Help on Analyzing Employee Engagement Survey and Test Type

#1
Hi All,

In advance thank you for the help on this question. I am a former PhD with a heavy quantitative background, but currently am in a management capacity in my current role. We are unrolling an employee engagement survey with 100+variables and in addition to building the descriptive portions, dashboards, etc. my study relies on some inferential analyses to determine among the variables what is leading to a lack of engagement. From the statistically significant findings, we are going to conduct focus groups to build our action plans.

The primary dependent variable will be a new ordinal variable called engagement, which is formed from 5 other variables and consists of the 5 point scale from Strongly Disengaged to Strongly Engaged

*Alternatively we could transform this into a linear variable on a scale from 0-25 (An aggregate of the 5 scores among each employee)

I'd like to run an ordered logistic regression on this and am wondering if anyone has a best approach to how to tackle the ordinal variables. Further, we could run a linear regression if the nature of the dependent variable is interval as states in * above.

We have a handful of categorical variables (10 or so) from our demographic data, a few interval variables such as tenure years of our employees etc.
Another concern is the 100 independent engagement variables all of which are on a 5 point Likert scale from Strongly Disagree to Strongly Agree and thus are ordinal. I've hard this approach can work if we treat the variables as interval 1-5, but don't have experience in this. Overall, with the categorical and interval variables we'd have around 110-115 variables.

A few direct questions I had.

-Do any folks have experience on which is the best approach with this? How are these types of engagement surveys typically analyzed? My hunch is they typically are not, because most organizations aren't in the inferential phase, but we'd like to do this with our survey.

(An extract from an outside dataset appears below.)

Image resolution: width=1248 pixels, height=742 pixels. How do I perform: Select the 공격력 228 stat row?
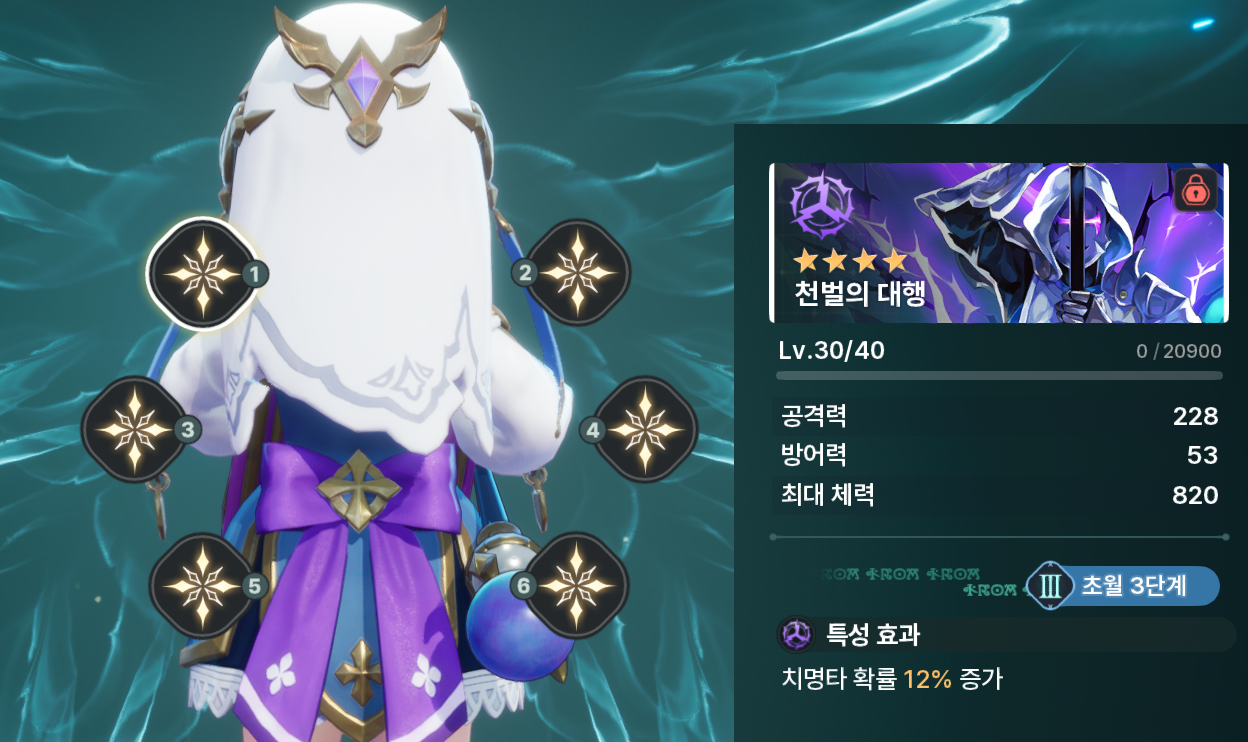999,416
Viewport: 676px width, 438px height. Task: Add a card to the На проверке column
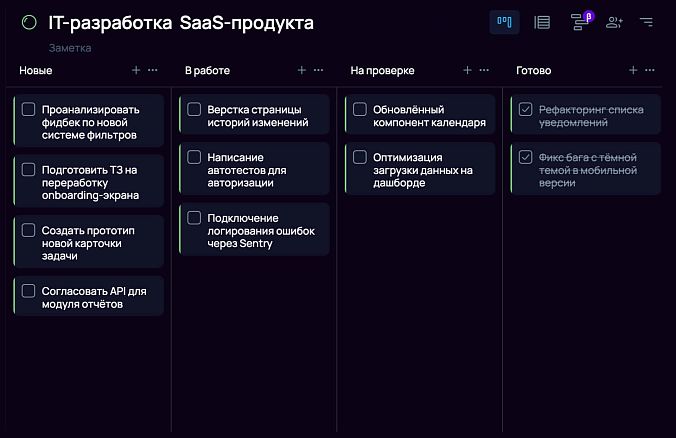point(467,71)
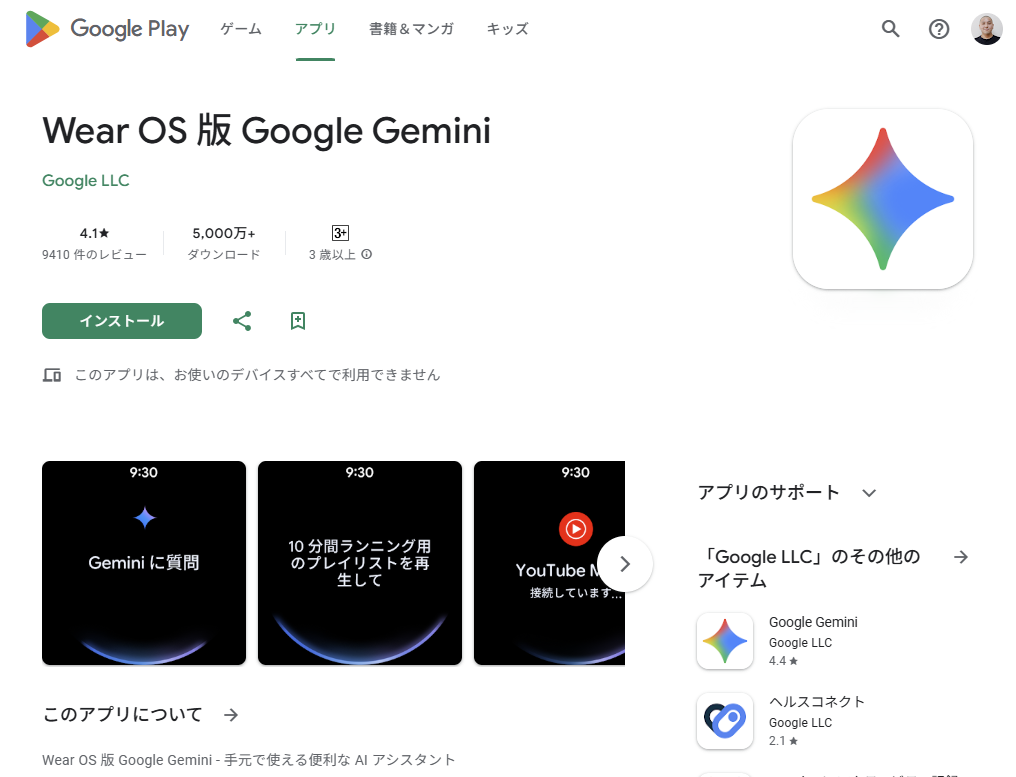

-Is the number of independent variables too much for overfitting? I know some techniques to cut down the model size and improve fit, but would welcome others. We likely will reach around 60% or more of our population, which is around 2200 employees.

-Anyone have any studies on companies who have done this? I feel most consulting companies keep their methodologies pretty close but feel like someone may have done this.

-For R Users any useful R code my team and I can piggy back on for both ordered logistic or multiple linear regression?

-Welcome general comments/concerns as well.